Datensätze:
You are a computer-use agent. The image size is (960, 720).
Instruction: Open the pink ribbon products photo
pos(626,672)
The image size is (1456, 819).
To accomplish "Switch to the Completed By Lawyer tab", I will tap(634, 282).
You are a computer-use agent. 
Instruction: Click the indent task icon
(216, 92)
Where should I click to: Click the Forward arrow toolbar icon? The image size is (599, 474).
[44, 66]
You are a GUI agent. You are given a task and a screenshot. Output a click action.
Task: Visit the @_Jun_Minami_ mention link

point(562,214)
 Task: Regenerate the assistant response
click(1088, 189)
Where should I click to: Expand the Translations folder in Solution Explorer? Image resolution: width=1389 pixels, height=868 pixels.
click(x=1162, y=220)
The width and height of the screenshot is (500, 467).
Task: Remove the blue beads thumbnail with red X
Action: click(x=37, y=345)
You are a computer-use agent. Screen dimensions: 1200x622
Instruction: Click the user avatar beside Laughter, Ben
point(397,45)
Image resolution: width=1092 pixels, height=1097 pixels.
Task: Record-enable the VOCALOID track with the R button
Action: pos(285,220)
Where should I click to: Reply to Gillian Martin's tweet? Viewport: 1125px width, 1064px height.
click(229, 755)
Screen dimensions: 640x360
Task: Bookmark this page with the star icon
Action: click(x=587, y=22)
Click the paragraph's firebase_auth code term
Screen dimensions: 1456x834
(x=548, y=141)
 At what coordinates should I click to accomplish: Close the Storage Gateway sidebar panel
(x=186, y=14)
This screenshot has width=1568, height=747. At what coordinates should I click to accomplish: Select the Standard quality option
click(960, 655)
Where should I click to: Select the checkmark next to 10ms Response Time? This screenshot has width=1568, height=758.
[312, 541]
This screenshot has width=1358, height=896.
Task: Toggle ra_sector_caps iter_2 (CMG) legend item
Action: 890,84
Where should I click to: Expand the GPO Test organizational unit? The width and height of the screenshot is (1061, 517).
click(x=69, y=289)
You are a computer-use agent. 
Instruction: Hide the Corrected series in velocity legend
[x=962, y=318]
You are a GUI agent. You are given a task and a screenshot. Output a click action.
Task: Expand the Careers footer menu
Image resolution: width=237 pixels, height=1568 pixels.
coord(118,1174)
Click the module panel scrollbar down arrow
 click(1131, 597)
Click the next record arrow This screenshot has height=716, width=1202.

Aufgabe:
Schreibe bitte die Einträge von der Zeile mit „At what coordinates should I click to accomplish: Close“ bis einschließlich der Zeile mit „click(960, 655)“ neu und ersetze darin „Storage Gateway“ durch „File Gateway“. Alles andere bleibt unverändert.

Antwort:
 At what coordinates should I click to accomplish: Close the File Gateway sidebar panel
(x=186, y=14)
This screenshot has width=1568, height=747. At what coordinates should I click to accomplish: Select the Standard quality option
click(960, 655)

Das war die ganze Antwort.